Eigentum verpflichtet. Sein Gebrauch soll zugleich Dienst sein für das gemeine Beste.

Die Verteilung und Nutzung des Bodens wird von Staats wegen in einer Weise überwacht, die Mißbrauch verhütet und dem Ziele zustrebt, jedem Deutschen eine gesunde Wohnung und allen deutschen Familien, besonders den kinderreichen, eine ihren Bedürfnissen entsprechende Wohn- und Wirtschaftsheimstätte zu sichern.

Grundbesitz, dessen Erwerb zur Befriedigung des Wohnungsbedürfnisses, zur Förderung der Siedlung und Urbarmachung oder zur Hebung der Landwirtschaft nötig ist, kann enteignet werden.
Die Bearbeitung und Ausnutzung des Bodens ist eine Pflicht des Grundbesitzers gegenüber der Gemeinschaft. Die Wertsteigerung des Bodens, die ohne eine Arbeits- oder Kapitalaufwendung auf das Grundstück entsteht, ist für die Gesamtheit nutzbar zu machen. Alle Bodenschätze und alle wirtschaftlich nutzbaren Naturkräfte stehen unter Aufsicht des Staates.
Das Reich kann durch Gesetz unbeschadet der Entschädigung, in sinngemäßer Anwendung der für Enteignung geltenden Bestimmungen, für die Vergesellschaftung geeignete private wirtschaftliche Unternehmungen in Gemeineigentum überführen.
Das Reich kann ferner im Falle dringender Bedürfnisse zum Zwecke der Gemeinwirtschaft durch Gesetz wirtschaftliche Unternehmungen und Verbände auf der Grundlage der Selbstverwaltung zusammenschließen mit dem Ziele, die Mitwirkung aller schaffenden Volksteile zu sichern, Arbeitgeber und Arbeitnehmer an der Verwaltung zu beteiligen und Erzeugung, Herstellung, Verteilung, Verwendung, Preisgestaltung sowie Ein- und Ausfuhr der Wirtschaftsgüter nach gemeinwirtschaftlichen Grundsätzen zu regeln.

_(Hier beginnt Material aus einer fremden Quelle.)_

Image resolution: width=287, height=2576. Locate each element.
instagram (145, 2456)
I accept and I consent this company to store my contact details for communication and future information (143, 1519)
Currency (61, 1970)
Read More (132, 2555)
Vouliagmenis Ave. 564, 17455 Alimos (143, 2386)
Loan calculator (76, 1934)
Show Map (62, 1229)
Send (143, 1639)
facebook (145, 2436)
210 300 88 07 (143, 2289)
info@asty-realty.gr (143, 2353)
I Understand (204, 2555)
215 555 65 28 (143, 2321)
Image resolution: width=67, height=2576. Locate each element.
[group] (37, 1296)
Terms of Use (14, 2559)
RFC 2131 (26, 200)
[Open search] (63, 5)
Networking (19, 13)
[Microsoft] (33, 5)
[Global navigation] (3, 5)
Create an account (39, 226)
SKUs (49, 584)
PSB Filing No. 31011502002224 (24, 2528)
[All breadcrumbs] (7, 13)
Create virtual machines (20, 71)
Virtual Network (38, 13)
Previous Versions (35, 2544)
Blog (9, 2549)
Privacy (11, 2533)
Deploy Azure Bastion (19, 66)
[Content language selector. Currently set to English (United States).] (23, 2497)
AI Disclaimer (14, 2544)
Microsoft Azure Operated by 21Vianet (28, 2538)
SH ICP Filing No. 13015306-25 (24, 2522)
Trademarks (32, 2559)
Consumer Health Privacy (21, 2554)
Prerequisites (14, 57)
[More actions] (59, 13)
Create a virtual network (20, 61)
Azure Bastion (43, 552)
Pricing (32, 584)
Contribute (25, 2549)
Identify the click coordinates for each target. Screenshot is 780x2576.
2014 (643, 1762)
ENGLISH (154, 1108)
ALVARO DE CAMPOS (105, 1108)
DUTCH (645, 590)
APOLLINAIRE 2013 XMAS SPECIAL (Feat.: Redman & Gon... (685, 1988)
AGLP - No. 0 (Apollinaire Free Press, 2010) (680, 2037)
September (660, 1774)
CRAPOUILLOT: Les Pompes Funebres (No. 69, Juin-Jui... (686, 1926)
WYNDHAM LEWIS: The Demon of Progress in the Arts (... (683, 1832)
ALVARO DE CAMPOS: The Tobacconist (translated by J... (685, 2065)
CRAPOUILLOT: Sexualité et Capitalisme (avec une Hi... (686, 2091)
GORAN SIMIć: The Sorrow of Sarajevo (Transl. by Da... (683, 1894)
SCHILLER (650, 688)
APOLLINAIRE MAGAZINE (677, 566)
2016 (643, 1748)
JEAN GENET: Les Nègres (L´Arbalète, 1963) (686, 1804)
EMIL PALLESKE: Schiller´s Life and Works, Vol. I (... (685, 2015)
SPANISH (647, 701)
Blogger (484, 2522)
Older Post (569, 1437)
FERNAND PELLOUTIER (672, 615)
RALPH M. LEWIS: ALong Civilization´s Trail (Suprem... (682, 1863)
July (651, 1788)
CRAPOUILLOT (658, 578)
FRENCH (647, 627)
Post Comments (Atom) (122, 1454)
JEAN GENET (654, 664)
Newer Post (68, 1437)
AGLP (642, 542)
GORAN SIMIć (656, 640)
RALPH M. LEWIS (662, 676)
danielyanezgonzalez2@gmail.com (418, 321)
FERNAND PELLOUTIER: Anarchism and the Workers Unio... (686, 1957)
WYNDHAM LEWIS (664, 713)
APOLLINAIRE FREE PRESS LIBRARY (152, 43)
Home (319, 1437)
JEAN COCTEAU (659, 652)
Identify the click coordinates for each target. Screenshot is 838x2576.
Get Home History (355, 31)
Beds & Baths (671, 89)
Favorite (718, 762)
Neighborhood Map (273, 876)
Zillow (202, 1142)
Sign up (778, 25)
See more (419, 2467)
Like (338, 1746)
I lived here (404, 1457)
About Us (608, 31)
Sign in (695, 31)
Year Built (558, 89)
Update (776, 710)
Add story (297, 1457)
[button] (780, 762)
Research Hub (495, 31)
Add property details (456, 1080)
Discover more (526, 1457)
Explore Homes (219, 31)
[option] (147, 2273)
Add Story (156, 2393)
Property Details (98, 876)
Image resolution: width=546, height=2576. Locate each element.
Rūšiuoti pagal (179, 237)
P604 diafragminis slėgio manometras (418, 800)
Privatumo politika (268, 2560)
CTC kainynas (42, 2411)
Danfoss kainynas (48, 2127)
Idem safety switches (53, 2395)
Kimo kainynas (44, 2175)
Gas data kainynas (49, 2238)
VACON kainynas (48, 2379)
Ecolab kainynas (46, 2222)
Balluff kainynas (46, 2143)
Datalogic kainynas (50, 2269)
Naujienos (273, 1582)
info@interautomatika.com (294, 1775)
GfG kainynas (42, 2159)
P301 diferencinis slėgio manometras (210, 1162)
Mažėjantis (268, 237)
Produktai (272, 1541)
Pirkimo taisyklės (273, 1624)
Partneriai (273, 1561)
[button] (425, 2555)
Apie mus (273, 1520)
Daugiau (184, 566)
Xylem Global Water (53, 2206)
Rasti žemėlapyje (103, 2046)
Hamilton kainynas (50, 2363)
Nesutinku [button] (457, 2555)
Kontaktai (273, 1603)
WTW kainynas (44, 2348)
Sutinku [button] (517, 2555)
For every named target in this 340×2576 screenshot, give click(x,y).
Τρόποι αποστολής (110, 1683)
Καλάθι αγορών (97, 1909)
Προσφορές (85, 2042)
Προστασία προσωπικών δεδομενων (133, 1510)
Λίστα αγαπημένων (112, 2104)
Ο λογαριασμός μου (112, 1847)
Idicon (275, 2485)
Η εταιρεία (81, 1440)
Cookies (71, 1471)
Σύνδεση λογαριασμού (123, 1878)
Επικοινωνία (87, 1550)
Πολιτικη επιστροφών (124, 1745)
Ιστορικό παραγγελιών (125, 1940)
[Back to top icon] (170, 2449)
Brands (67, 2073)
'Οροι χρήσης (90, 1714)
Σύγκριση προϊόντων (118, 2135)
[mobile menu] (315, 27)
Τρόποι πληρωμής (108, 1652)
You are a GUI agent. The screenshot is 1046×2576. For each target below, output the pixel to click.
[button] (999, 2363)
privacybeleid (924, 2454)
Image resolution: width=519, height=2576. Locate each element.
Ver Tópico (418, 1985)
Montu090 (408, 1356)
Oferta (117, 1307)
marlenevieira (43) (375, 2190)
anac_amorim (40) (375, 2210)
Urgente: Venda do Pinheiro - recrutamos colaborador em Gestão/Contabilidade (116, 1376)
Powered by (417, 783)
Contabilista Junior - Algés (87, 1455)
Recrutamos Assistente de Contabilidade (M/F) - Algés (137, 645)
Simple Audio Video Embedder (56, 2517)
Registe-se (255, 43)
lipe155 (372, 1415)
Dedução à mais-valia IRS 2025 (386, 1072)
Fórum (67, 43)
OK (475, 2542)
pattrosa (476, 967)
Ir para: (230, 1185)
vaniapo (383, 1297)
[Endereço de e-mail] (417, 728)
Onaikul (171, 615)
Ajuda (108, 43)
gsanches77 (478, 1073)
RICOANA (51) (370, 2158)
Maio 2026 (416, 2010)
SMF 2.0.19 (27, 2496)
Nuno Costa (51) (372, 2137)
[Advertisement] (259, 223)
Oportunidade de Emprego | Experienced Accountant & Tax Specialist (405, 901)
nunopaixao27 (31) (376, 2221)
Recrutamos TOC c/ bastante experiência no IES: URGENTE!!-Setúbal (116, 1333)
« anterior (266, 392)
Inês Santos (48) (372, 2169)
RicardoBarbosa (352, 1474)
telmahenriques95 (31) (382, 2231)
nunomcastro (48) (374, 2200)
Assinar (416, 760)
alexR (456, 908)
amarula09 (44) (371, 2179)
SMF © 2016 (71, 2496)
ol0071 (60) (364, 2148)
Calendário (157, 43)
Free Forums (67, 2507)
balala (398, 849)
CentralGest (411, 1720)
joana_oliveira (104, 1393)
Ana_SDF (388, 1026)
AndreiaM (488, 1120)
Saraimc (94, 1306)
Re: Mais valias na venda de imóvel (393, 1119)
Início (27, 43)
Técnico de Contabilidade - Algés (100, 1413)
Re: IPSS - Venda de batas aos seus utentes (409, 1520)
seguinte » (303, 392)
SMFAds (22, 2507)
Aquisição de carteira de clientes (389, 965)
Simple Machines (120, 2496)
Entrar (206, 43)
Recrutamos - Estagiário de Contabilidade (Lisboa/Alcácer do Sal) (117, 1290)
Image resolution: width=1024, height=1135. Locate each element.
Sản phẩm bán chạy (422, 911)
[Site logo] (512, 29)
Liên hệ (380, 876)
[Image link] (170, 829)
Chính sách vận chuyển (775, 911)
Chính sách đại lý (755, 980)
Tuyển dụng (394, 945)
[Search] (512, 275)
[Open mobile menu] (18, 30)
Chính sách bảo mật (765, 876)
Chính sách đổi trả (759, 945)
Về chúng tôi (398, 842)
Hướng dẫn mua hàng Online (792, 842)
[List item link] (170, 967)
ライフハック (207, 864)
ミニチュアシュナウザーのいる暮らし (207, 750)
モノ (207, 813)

Die Arbeitskraft steht unter dem besonderen Schutz des Reichs. Das Reich schafft ein einheitliches Arbeitsrecht.
Die Vereinigungsfreiheit (Artikel 159) zur Wahrung und Förderung der Arbeits- und Wirtschaftsbedingungen ist für jedermann und für alle Berufe gewährleistet. Alle Abreden und Maßnahmen, welche diese Freiheit einschränken oder zu behindern suchen, sind rechtswidrig.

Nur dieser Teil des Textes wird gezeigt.